I am developing a Windows Store application that communicate to Dynamics CRM Online using Azure Active Directory for the authentication.

The application uses this CRM 2013 SDK example: SampleCode\CS\ModernAndMobileApps\ModernSoapApp

and refers to this nuget package for the authentication:

Microsoft.Preview.WindowsAzure.ActiveDirectory.Authentication

I am able to authenticate correctly, the main line is this:

AuthenticationResult result = await _authenticationContext.AcquireTokenAsync("Microsoft.CRM", ClientID, redirectUrl, string.Empty, string.Empty);

The problem is that I need to add a logout functionality and I can't get rid of the persistent token.

I tried to do a logout with the following line:

(AuthenticationContext.TokenCache as DefaultTokenCache).Clear();

but the application is able to get a valid token by itself when I call again the AcquireTokenAsync method instead showing the page for entering the credentials.
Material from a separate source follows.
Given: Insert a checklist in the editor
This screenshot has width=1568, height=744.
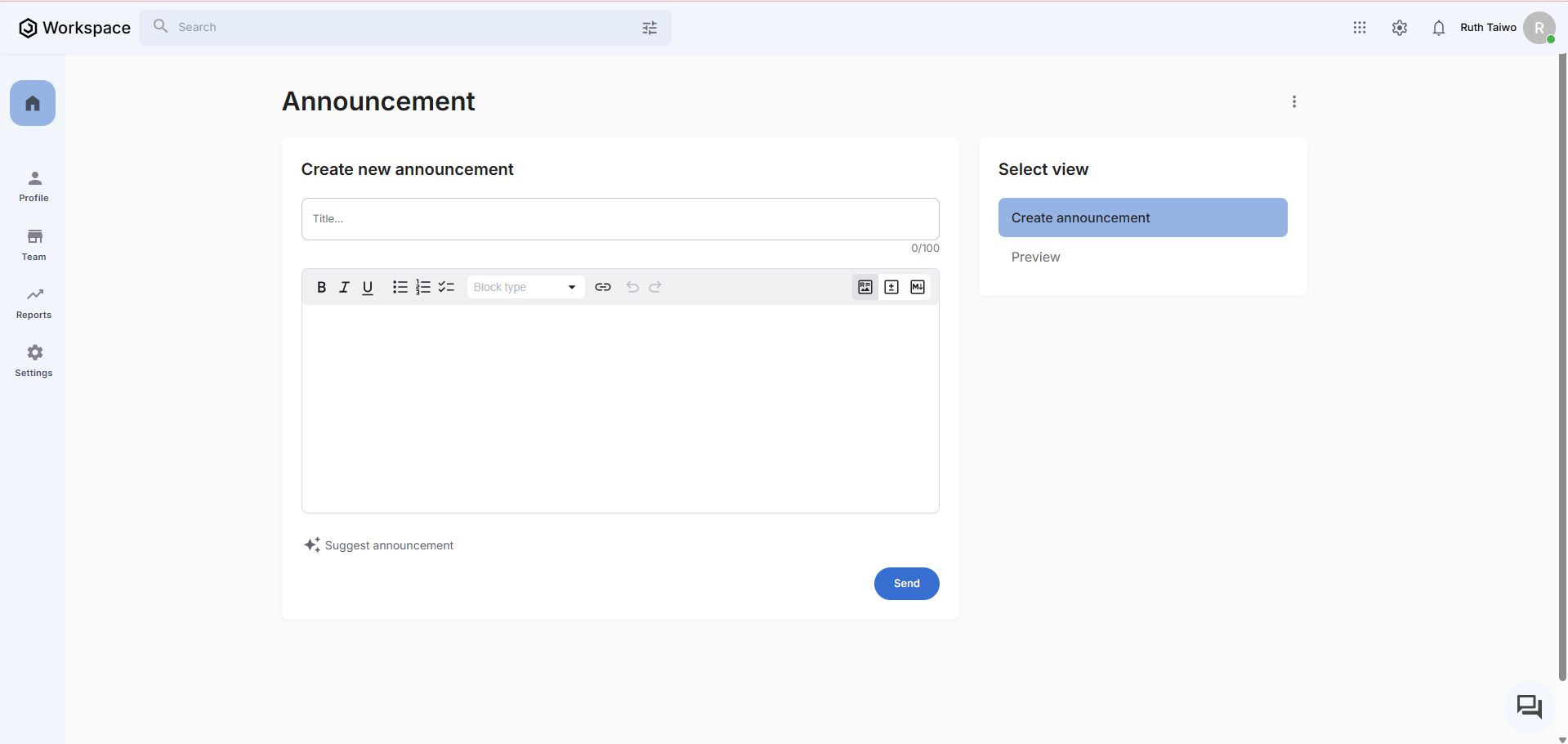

What am I missing to perform a full logout?

1
How did you resolved this ? I'm having trouble with WPF app, when I checked the "Remember Me" in the popup window and sign in, I can't sign out.Dabbas
a workaround is to force another time the authentication with a wrong password, normally it resets the tokenGuido Preite

1 Answers

18
votes

If you would like to sign the user out of the STS too, issue a logout request: https://login.windows.net/{tenantid or "common"}/oauth2/logout?post_logout_redirect_uri={URL}. The URL needs to be a reply url registered with your app in AAD.

You're clearing the local credential cache. Silent auth might be happening due to the STS cookie (what does Fiddler trace when you call AcquireTokenAsync again)?

Hope that helps. Possible duplicate of this question.